Source excerpt =>

Self-Learning and Self-Healing: Custodians of the Quality of Service
By Jesus Lopez Lobo
Self-Learning and Self-Healing: Custodians of the Quality of Service

Quality of Service (QoS) refers to a set of techniques and mechanisms that are employed to ensure that the performance and reliability of cloud services meet specific requirements or expectations. QoS is a critical consideration because it enables organizations to deliver consistent and predictable levels of service to their users and applications, even in a shared and dynamic cloud environment. PIACERE, as an integrated DevSecOps framework to develop, verify, release, configure, provision, and monitor infrastructure as code (IaC), has two important modules to ensure that the conditions of the QoS are met at all times and that a failure or non-compliance of Non-Functional Requirements (NFRs) are not likely to occur: the Self-Learning for performance (SL) and the Self-Healing (SH) mechanisms.

These two modules allow to seamlessly embed monitoring mechanisms over the infrastructure that run the applications, and they continuously inspect some critical aspects that indicate situations in which the underlying infrastructure may fail to support the application and to ensure the QoS. In the case of SL, it uses machine learning techniques to allow some prediction capabilities for being able to foresee these situations in advance in order to perform mitigation actions before the application is affected, and thus the users. SH allows to apply short term strategies to minimize the potential consequences in case of SL foresees infrastructure degradations in the short-term.

Self-Learning module: the performance under surveillance


The real-time monitoring process provides SL with a set of different performance monitoring metrics (CPU, disk, memory, and availability). The goal of the SL module for performance is to provide SH with solid short-term predictions of these metrics in real-time. To do that, SL is equipped with a real-time prediction algorithm (online learning). As in any streaming scenario, data streams (metrics) may suffer from different and unexpected, rare events, mainly outliers and the concept drift phenomenon. These events may negatively impact on the quality (performance) of the predictions of the prediction algorithm, so it is necessary to treat them appropriately, otherwise the algorithm would become obsolete and would exhibit a poor performance. For that, SL is also equipped with two different mechanisms.

In the case of outliers, SL is equipped with an outlier detection algorithm which identifies the anomalous data sample, preventing the prediction algorithm from learning it. In the case of drifts appearance, SL is equipped with a drift detector to early detect when the prediction algorithm of the SL needs to be retrained due to e.g. a change in data distribution, and to adapt it to the new nature of data. Thanks to these mechanisms, the SL module for performance has solid predictions of the monitoring metrics, and then it is able to provide SH with reliable warnings. It is worth mentioning that PIACERE has another SL module for security monitoring issues, which will be presented in another post of this blog.

Information given =>
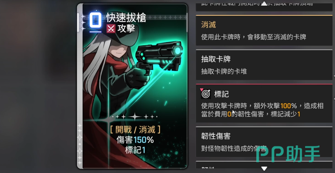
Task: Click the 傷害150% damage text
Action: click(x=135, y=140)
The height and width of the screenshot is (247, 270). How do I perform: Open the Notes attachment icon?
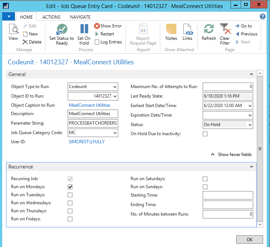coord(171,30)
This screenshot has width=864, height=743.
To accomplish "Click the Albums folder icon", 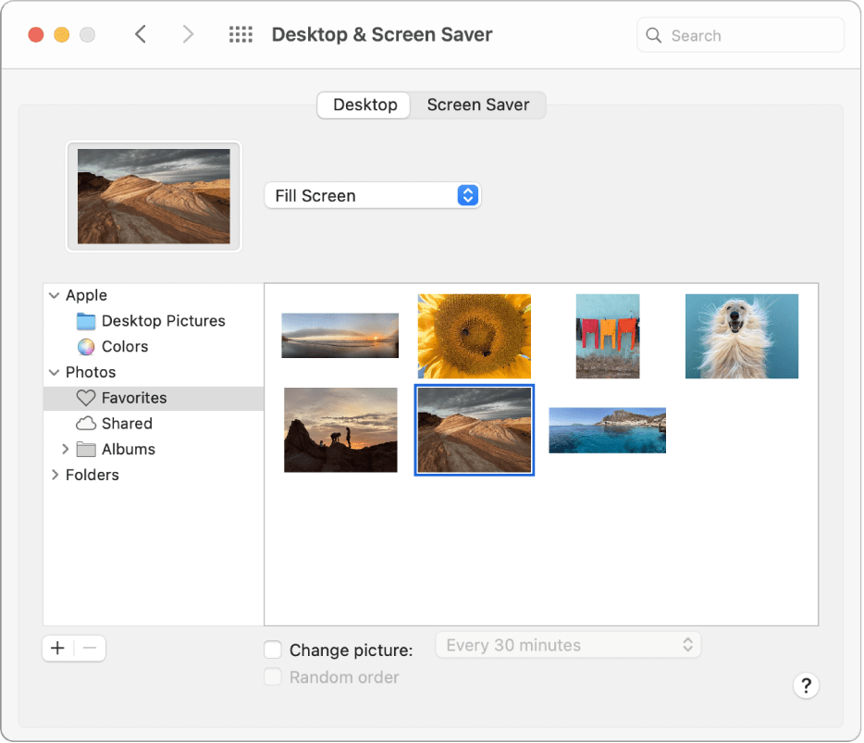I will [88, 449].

...

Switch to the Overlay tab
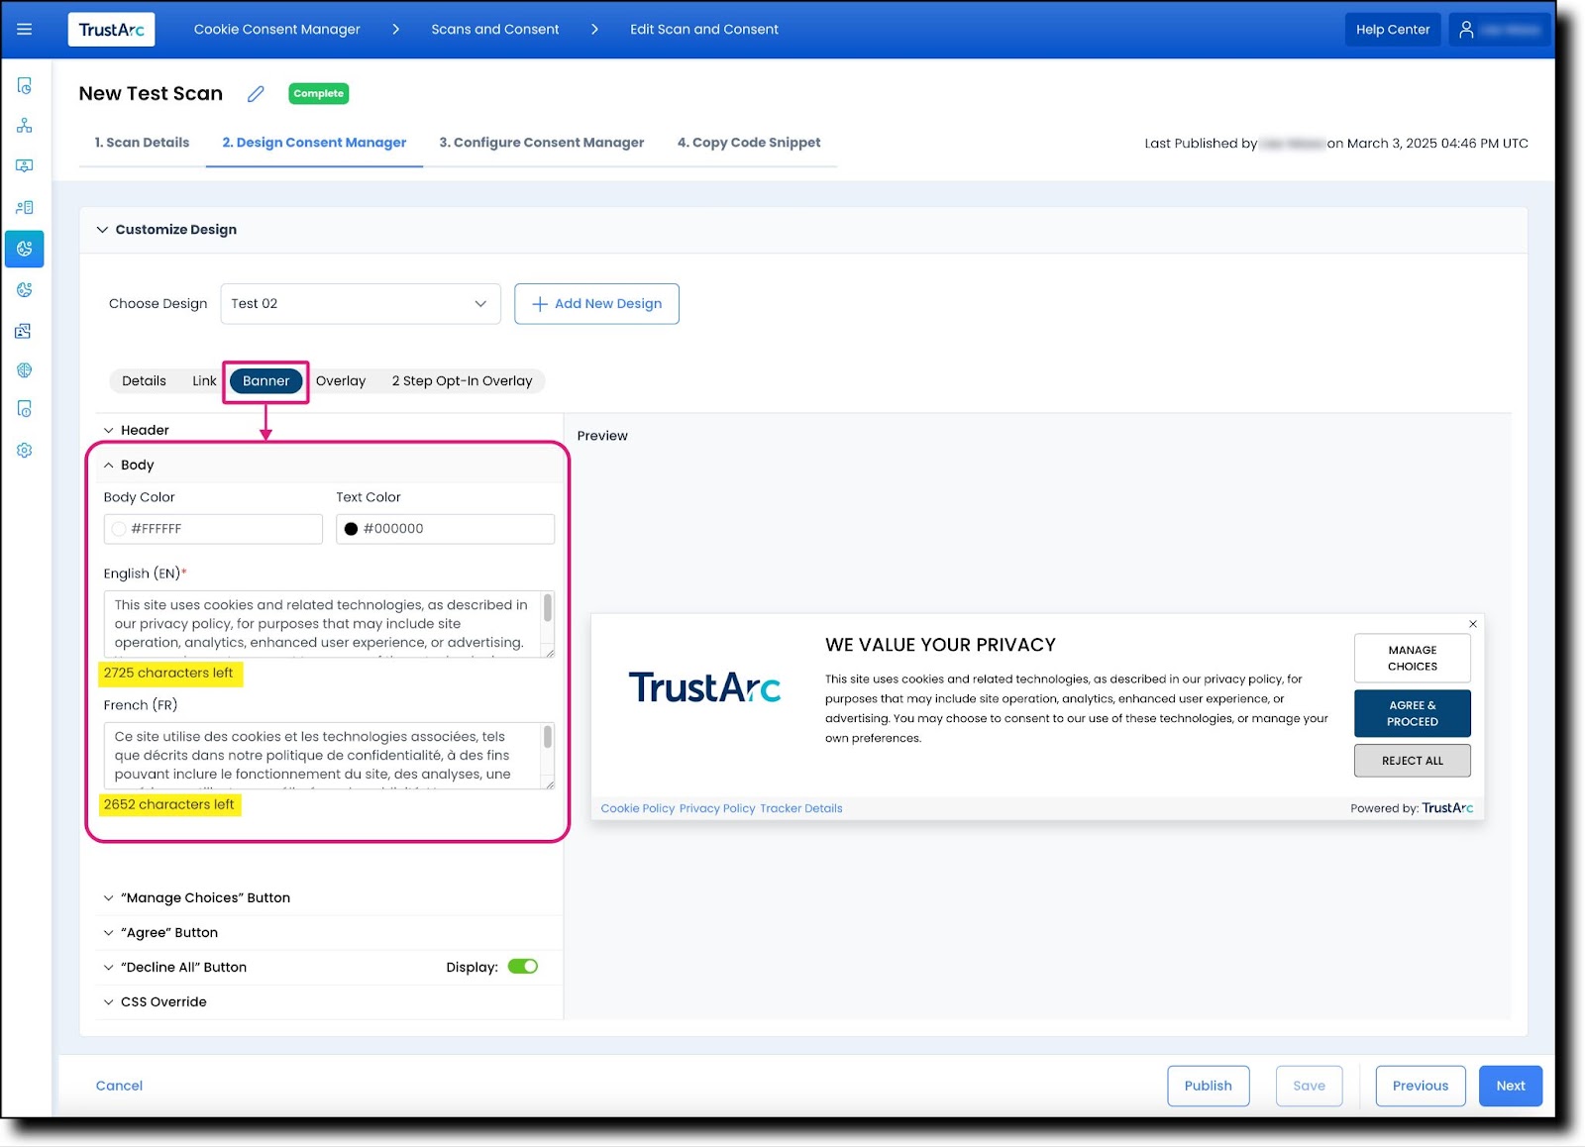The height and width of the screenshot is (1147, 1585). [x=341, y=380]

Written tasks =>
A. Translate into Spanish this sentence from the post on Self-Learning and Self-Healing: "To do that, SL is equipped with a real-time prediction algorithm (online learning)."
B. Reproduce the post on Self-Learning and Self-Healing from "Self-Learning module: the" up to and including "two different mechanisms.".
C. For each statement, state whether it agrees with the post on Self-Learning and Self-Healing, answering yes or no and quoting the deciding words of the post: (i) The monitoring metrics given to SL include network bandwidth. (ii) The outlier detection algorithm keeps the prediction algorithm from learning the anomalous data sample. (iii) The SL module for security monitoring is presented in this same post.
The lines are separate material, apart from the post on Self-Learning and Self-Healing.

Solutions for each task =>
A. Para ello, SL está equipado con un algoritmo de predicción en tiempo real (aprendizaje en línea).

B.
Self-Learning module: the performance under surveillance


The real-time monitoring process provides SL with a set of different performance monitoring metrics (CPU, disk, memory, and availability). The goal of the SL module for performance is to provide SH with solid short-term predictions of these metrics in real-time. To do that, SL is equipped with a real-time prediction algorithm (online learning). As in any streaming scenario, data streams (metrics) may suffer from different and unexpected, rare events, mainly outliers and the concept drift phenomenon. These events may negatively impact on the quality (performance) of the predictions of the prediction algorithm, so it is necessary to treat them appropriately, otherwise the algorithm would become obsolete and would exhibit a poor performance. For that, SL is also equipped with two different mechanisms.

C.
(i) No: "(CPU, disk, memory, and availability)"
(ii) Yes: "identifies the anomalous data sample, preventing the prediction algorithm from learning it"
(iii) No: "which will be presented in another post of this blog"